Children wait to receive vaccines from a polio team at a rural health center in Polokwane, South Africa, on April 24, 2018. (AP Photo/Themba Hadebe)

Vaccination hesitancy in poorer countries stands in sharp contrast to high immunization rates in the developed world. Half of the children in Uganda, Pakistan, Cameroon, and Haiti, who are most at risk of death from polio, are not protected. A report published Thursday in the American Journal of Public Health points to a “specific strain of immunization hesitancy in low- and middle-income countries,” and says that “an emerging gap exists between low and middle-income countries’ behaviors and the high immunization rates of high-income countries.”

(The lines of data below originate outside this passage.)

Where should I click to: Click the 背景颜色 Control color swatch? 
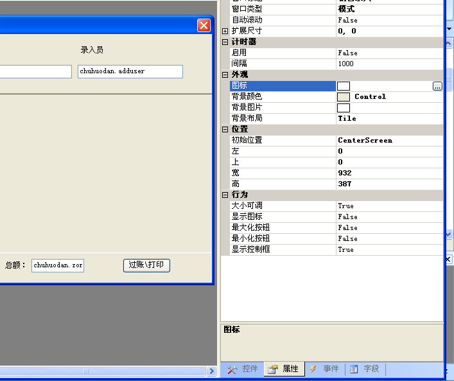point(344,97)
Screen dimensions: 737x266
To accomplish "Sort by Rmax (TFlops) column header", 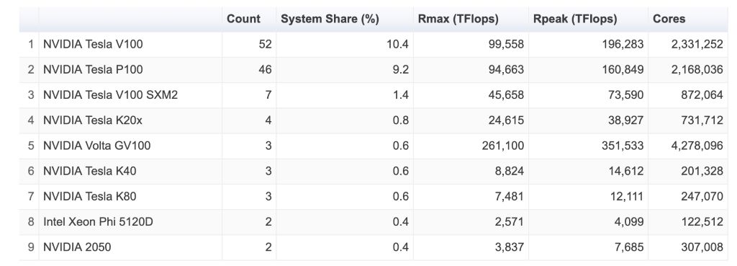I will pyautogui.click(x=458, y=19).
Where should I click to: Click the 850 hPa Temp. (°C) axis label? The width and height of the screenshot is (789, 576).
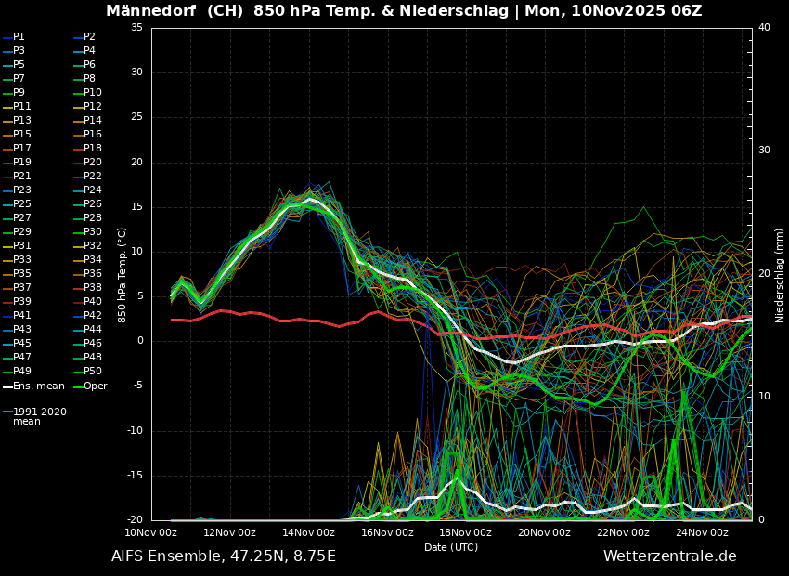pos(123,275)
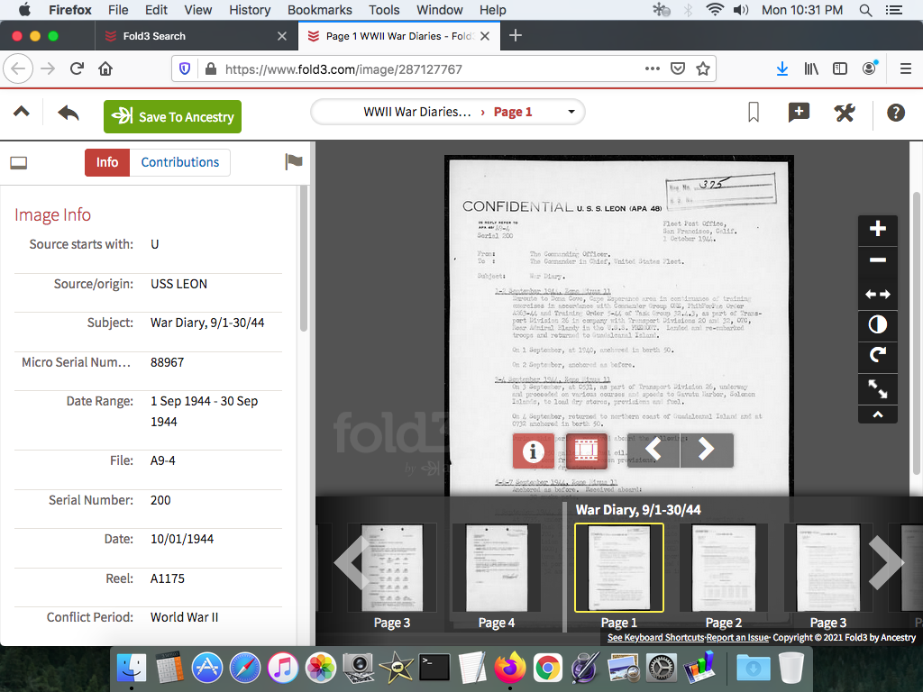Open the See Keyboard Shortcuts link
923x692 pixels.
(x=655, y=638)

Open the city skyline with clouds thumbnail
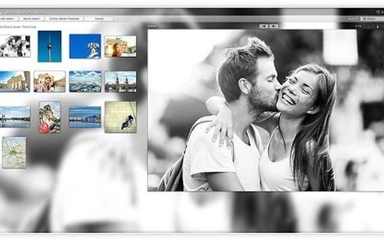point(85,81)
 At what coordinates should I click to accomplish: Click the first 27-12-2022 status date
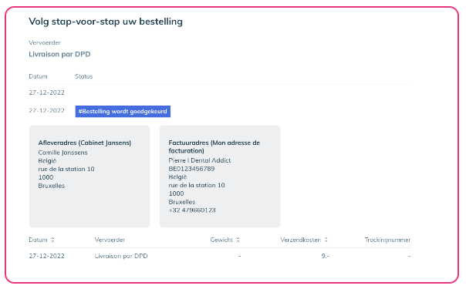(x=46, y=92)
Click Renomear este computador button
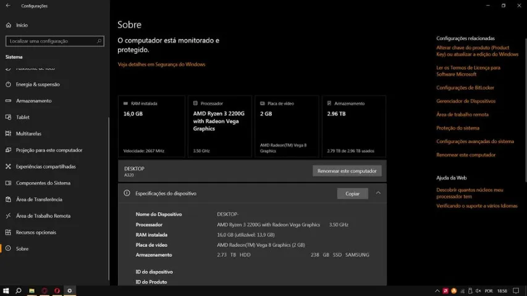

Two studies in the U.S. — one in August 2017 in the Journal of Child Health and one in October 2017 in Pediatrics — conducted in collaboration with UNICEF, concluded that global vaccination coverage of young children was approaching the plateau, and only 80 percent of the world’s 5-year-olds were fully vaccinated. They cited vaccination rates of 93.8 percent in upper-middle-income countries and 99.4 percent in lower-middle-income countries as a major strength of the global immunization strategy, which had achieved coverage rates of 95 percent.

Meanwhile, as the Washington Post reported last month, the U.S. government is pouring thousands of dollars to undercut competing private-sector efforts to take over the polio vaccine.